Durante o Fórum, o representante do Instituto de Tecnologia e Automação do Senai, Paulo Takao divulgou o trabalho oferecido pela entidade nas áreas de eficiência, gestão e chamadas públicas, na área energética.

“Desenvolvido junto a Furnas estamos trabalhando em um projeto para armazenamento de energia, em conjunto com universidades, para construir usina em solo de 800KW e uma usina flutuante”, informou. “O armazenamento será feito sob forma de hidrogênio. Estamos trazendo equipamentos da Alemanha e Estado Unidos, para esta planta, que é voltada à pesquisa”, disse.

Paulo exemplificou ainda sobre o Programa de Eficiência Energética (PEE), implantado em uma fazenda no município de Inhumas. “Além do desenvolvimento de produtos inovadores, como é o caso de mini usina eólica, desenvolvida para atender à solicitação de uma empresa. Conseguimos desenvolver o protótipo”, comemorou o resultado.

Além disso, o instituto também trabalhou no desenvolvimento com células fotovoltaicas. “Os produtos já podem ser colocados no mercado.

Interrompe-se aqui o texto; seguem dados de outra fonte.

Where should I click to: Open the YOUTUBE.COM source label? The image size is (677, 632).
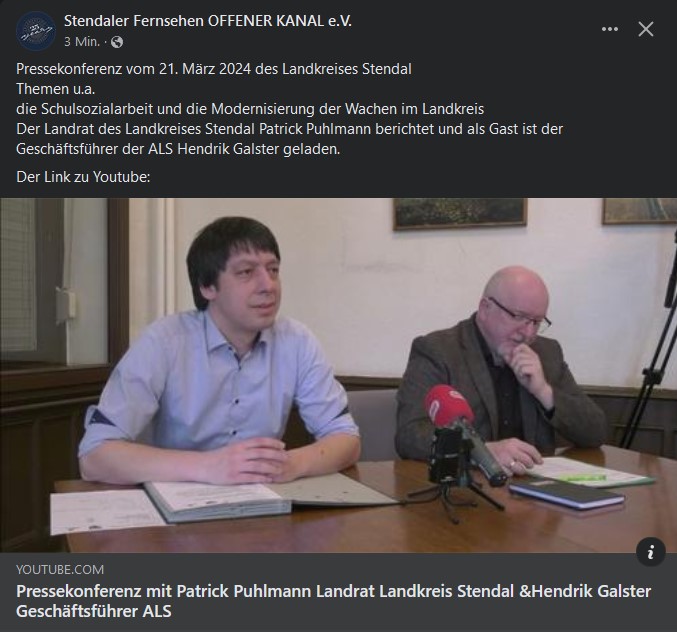click(60, 569)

Na área interna do Senai, uma área de recarga de bicicletas elétricas. O primeiro passo é implantar a eficiência energética nas empresas”, orientou. Paulo explicou que muitos projetos são viabilizados por meio de parceria com o Sebrae-Tec, como agente financiador da consultoria do Instituto Senai.

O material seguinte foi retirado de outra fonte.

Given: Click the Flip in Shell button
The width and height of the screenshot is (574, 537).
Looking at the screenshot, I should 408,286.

II Seminário Internacional

Com apoio do Fórum Energético, os professores Danúsia Arantes Ferreira e Marcelo Tete apresentaram o II Seminário Internacional de Energias Renováveis do Estado de Goiás, voltada para as áreas de bioenergia, energia solar e mobilidade elétrica, mas também voltadas às outras as fontes de energia, nos dias 12 e 13 de novembro, na unidade da UEG, em Pirenópolis, com expectativa de pública de 150 pessoas. A iniciativa conta com apoio da Fapeg e da UEG. “A realização desta edição do projeto é essencial para criar estrutura para a realização dos próximos seminários”, salientou Danúsia.

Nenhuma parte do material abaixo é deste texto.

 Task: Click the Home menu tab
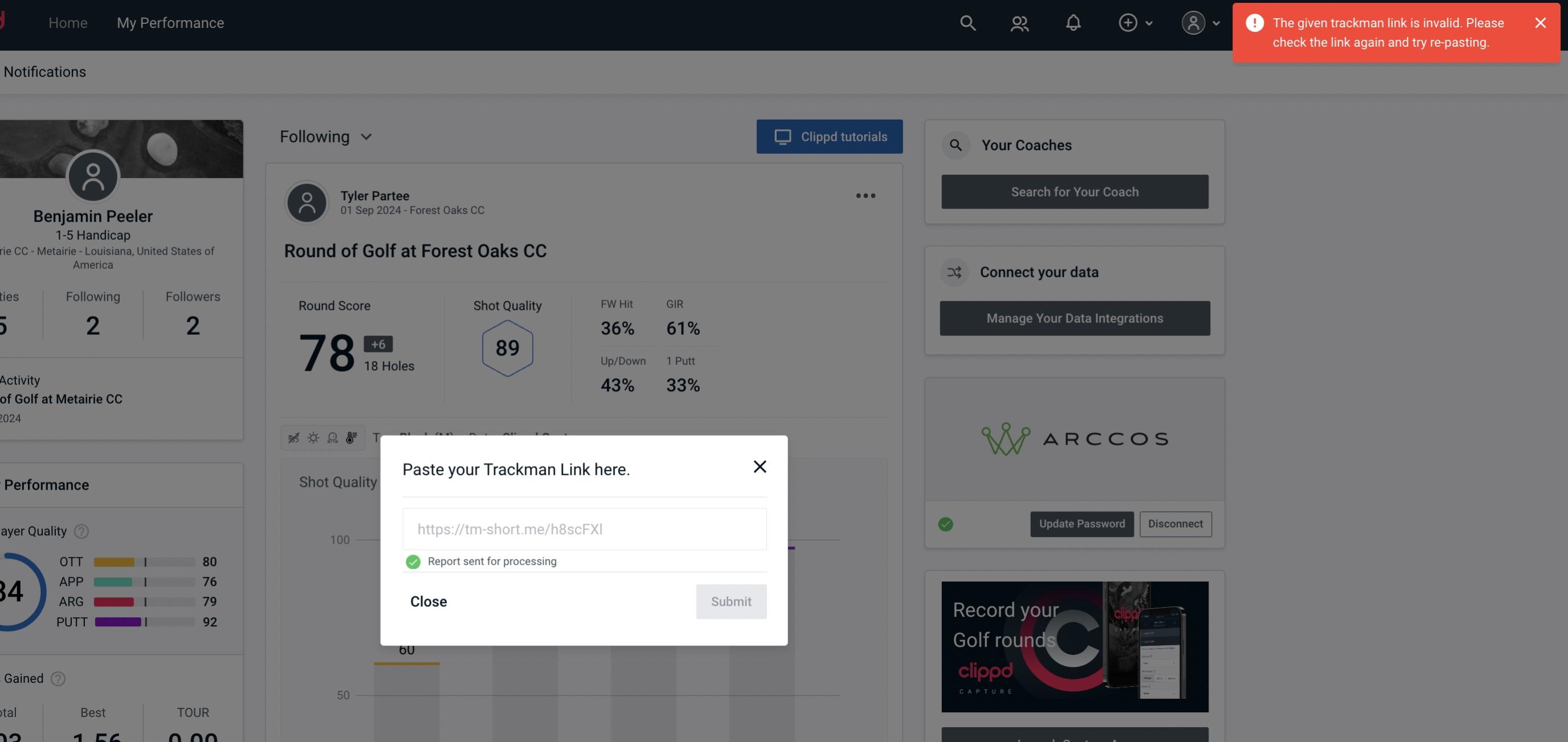pos(68,22)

Marcelo ressaltou a importância do evento que tem como motivação a infraestrutura de geração e consumo de energia, a fim de transformar Goiás em um hub de inovação em energia renovável. “Para alcançar tal objetivo, precisamos aprender e a colaborar”, salientou.

Com representantes da União europeia, o evento será divido em painéis, com participação daquele continente, a fim de sairmos do evento com uma agenda de tarefas a serem conduzidas. O evento irá apresentar cases de inovação, investimentos, além de explorar oportunidades do setor elétrico de Goiás com organizações locais e internacionais.